Google Groups no longer supports new Usenet posts or subscriptions. Historical content remains viewable.
Dismiss

Difference of * and + in regular expression

0 views
Skip to first unread message

Peng Yu

unread,
Jun 21, 2008, 10:04:04 PM6/21/08
to
Hi,

If I used the uncommented if-statement, I would get no match. If I
used the commend if statement otherwise, I would have the following
string as the output. I'm wondering why the regular expression with *
does not match anything?

namespace a { namespace b { namespace c {

Thanks,
Peng

$string="a namespace a { namespace b { namespace c { ";

#if ($string =~ /\s*((namespace\s+\w(\w|\d)*\s*\{\s*)+)/) {
if ($string =~ /\s*((namespace\s+\w(\w|\d)*\s*\{\s*)*)/) {
print "$1\$\n";
}

Gunnar Hjalmarsson

unread,
Jun 21, 2008, 10:39:09 PM6/21/08
to
Peng Yu wrote:
> If I used the uncommented if-statement, I would get no match.

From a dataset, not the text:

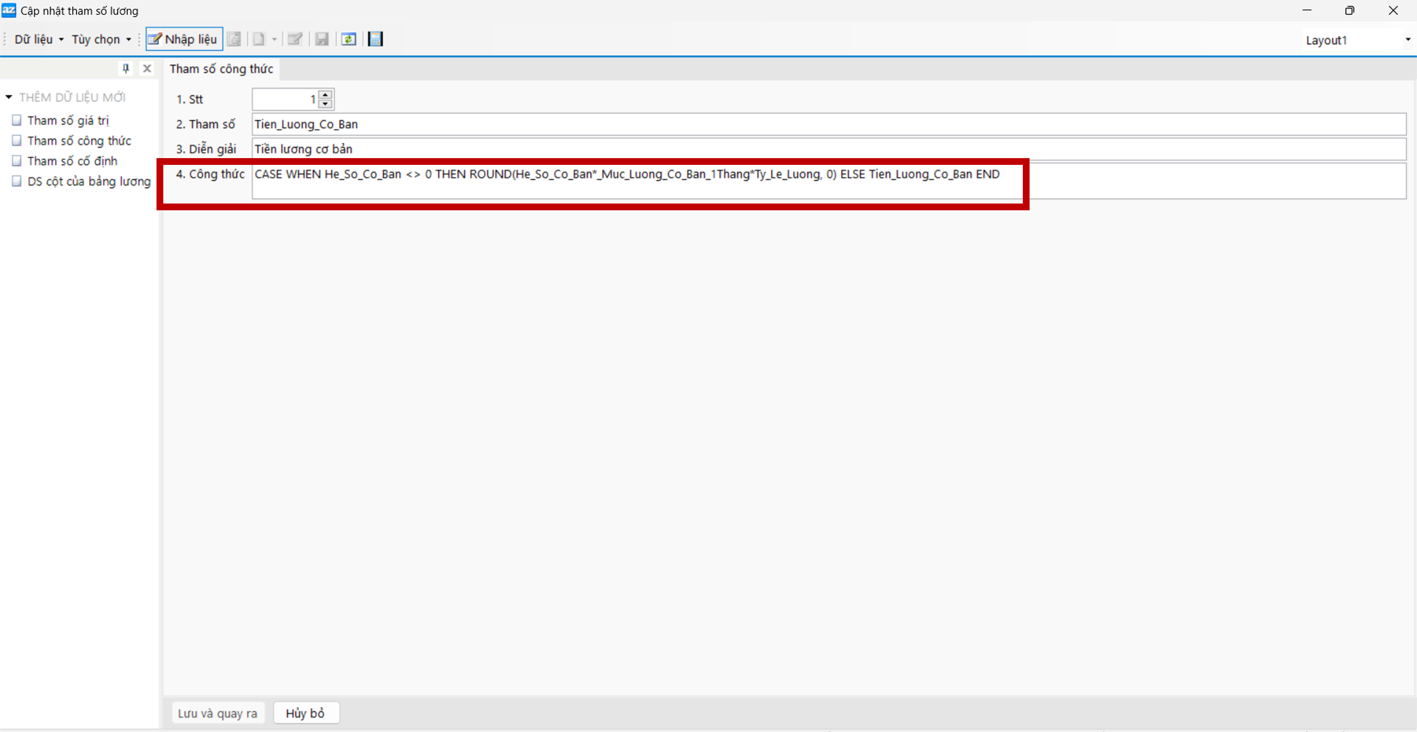
Task: Check the Tham số cố định box
Action: (x=17, y=161)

Not true. $1 is defined, so the regex does match.

> $string="a namespace a { namespace b { namespace c { ";
>
> #if ($string =~ /\s*((namespace\s+\w(\w|\d)*\s*\{\s*)+)/) {
> if ($string =~ /\s*((namespace\s+\w(\w|\d)*\s*\{\s*)*)/) {
> print "$1\$\n";
> }

With the * quantifier, the regex seems to behave non-greedy, though.

--
Gunnar Hjalmarsson
Email: http://www.gunnar.cc/cgi-bin/contact.pl

John W. Krahn

unread,
Jun 21, 2008, 10:40:07 PM6/21/08
to
Peng Yu wrote:
> Hi,
>
> If I used the uncommented if-statement, I would get no match. If I
> used the commend if statement otherwise, I would have the following
> string as the output. I'm wondering why the regular expression with *
> does not match anything?

It does match, it just doesn't match what you expected it to match.

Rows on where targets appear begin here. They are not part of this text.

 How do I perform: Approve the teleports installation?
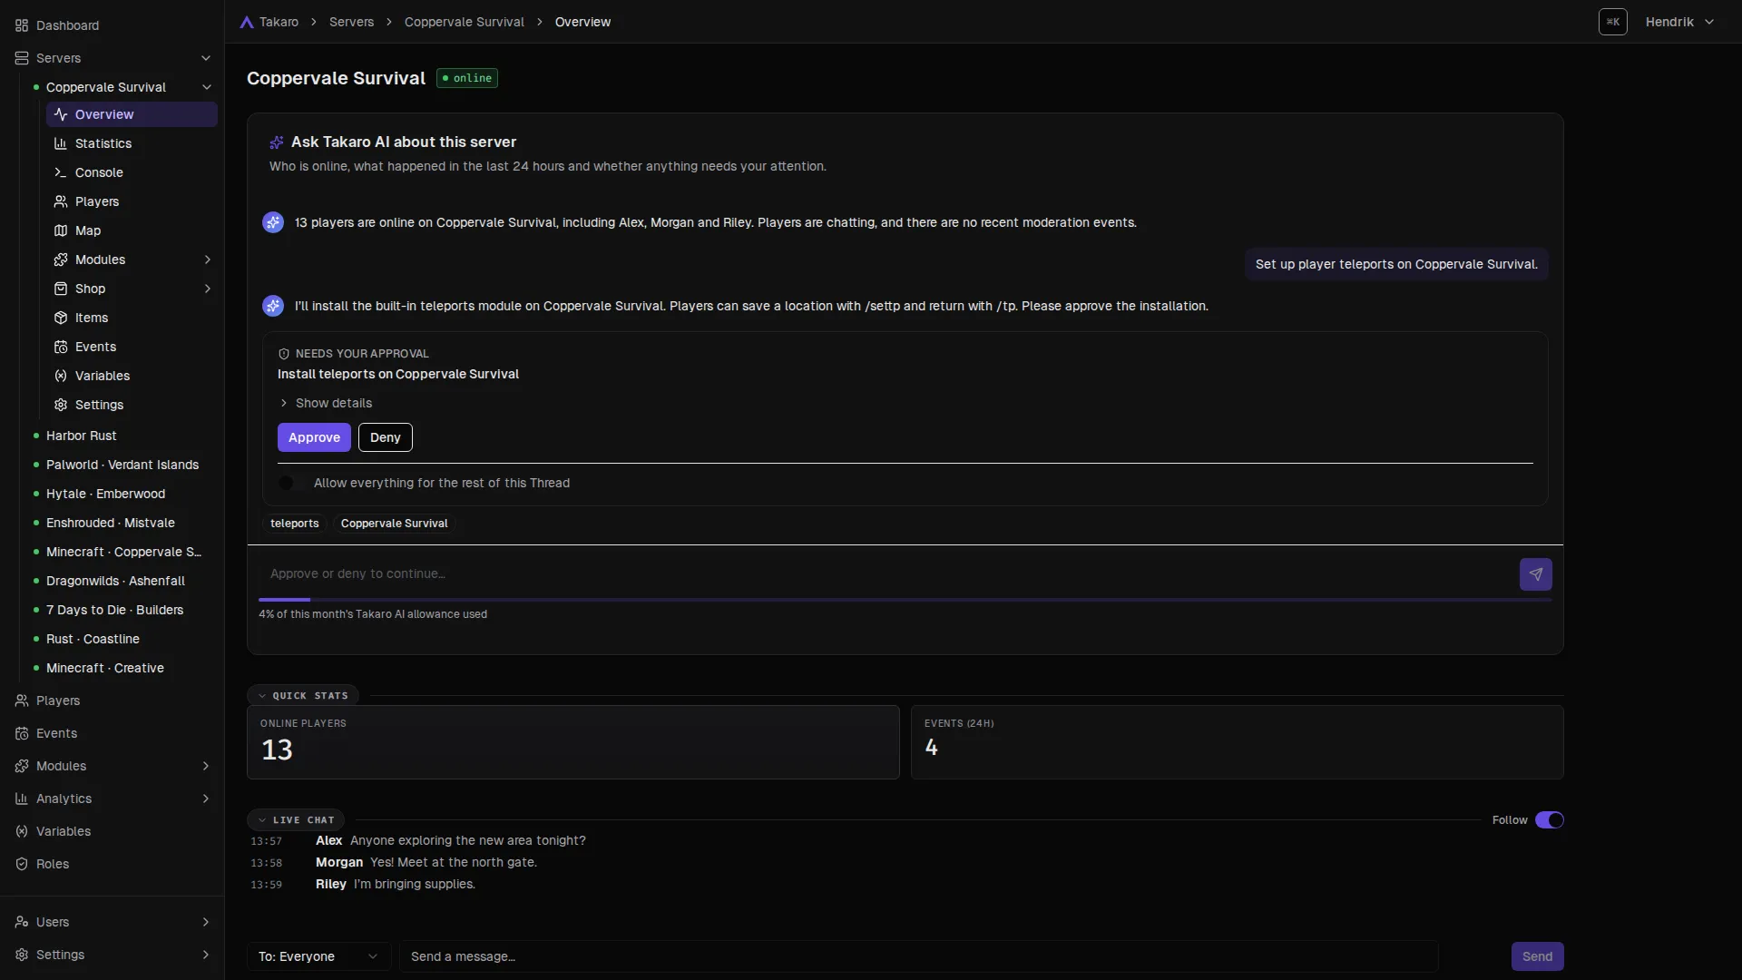314,437
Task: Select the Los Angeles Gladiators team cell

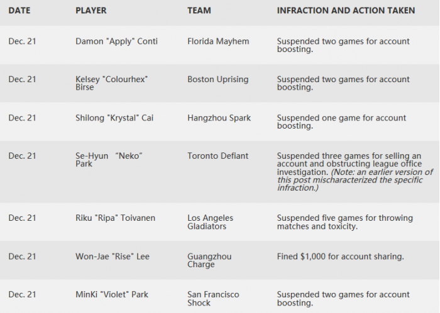Action: [210, 222]
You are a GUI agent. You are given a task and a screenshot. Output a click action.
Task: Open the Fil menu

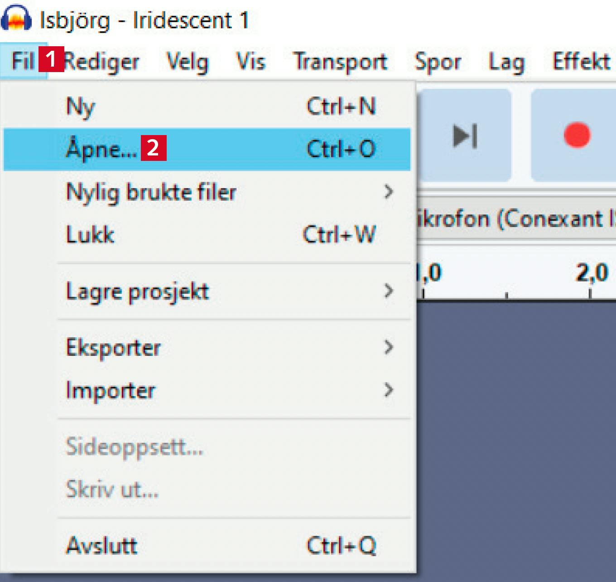coord(23,61)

> namespace a { namespace b { namespace c {
>
> Thanks,
> Peng
>
> $string="a namespace a { namespace b { namespace c { ";
>
> #if ($string =~ /\s*((namespace\s+\w(\w|\d)*\s*\{\s*)+)/) {
> if ($string =~ /\s*((namespace\s+\w(\w|\d)*\s*\{\s*)*)/) {
> print "$1\$\n";
> }

$ perl -e'
use re qw/ debug /;

my $string = "a namespace a { namespace b { namespace c { ";

if ($string =~ /\s*((namespace\s+\w(\w|\d)*\s*\{\s*)*)/) {
print "$1\$\n";
}

'
Compiling REx `\s*((namespace\s+\w(\w|\d)*\s*\{\s*)*)'
size 40 Got 324 bytes for offset annotations.
first at 1
1: STAR(3)
2: SPACE(0)
3: OPEN1(5)
5: CURLYX[0] {0,32767}(37)
7: OPEN2(9)
9: EXACT <namespace>(13)
13: PLUS(15)
14: SPACE(0)
15: ALNUM(16)
16: CURLYM[3] {0,32767}(28)
20: BRANCH(22)
21: ALNUM(26)
22: BRANCH(24)
23: DIGIT(26)
26: SUCCEED(0)
27: NOTHING(28)
28: STAR(30)
29: SPACE(0)
30: EXACT <{>(32)
32: STAR(34)
33: SPACE(0)
34: CLOSE2(36)
36: WHILEM[1/2](0)
37: NOTHING(38)
38: CLOSE1(40)
40: END(0)
minlen 0
Offsets: [40]
3[1] 1[2] 4[1] 0[0] 37[1] 0[0] 5[1] 0[0] 6[9] 0[0] 0[0] 0[0]
17[1] 15[2] 18[2] 27[1] 0[0] 20[1] 0[0] 20[1] 21[2] 23[1] 24[2] 26[1]
0[0] 27[0] 27[0] 30[1] 28[2] 31[2] 0[0] 35[1] 33[2] 36[1] 0[0] 37[0]
37[0] 38[1] 0[0] 39[0]
Matching REx "\s*((namespace\s+\w(\w|\d)*\s*\{\s*)*)" against "a

namespace a { namespace b { namespace c { "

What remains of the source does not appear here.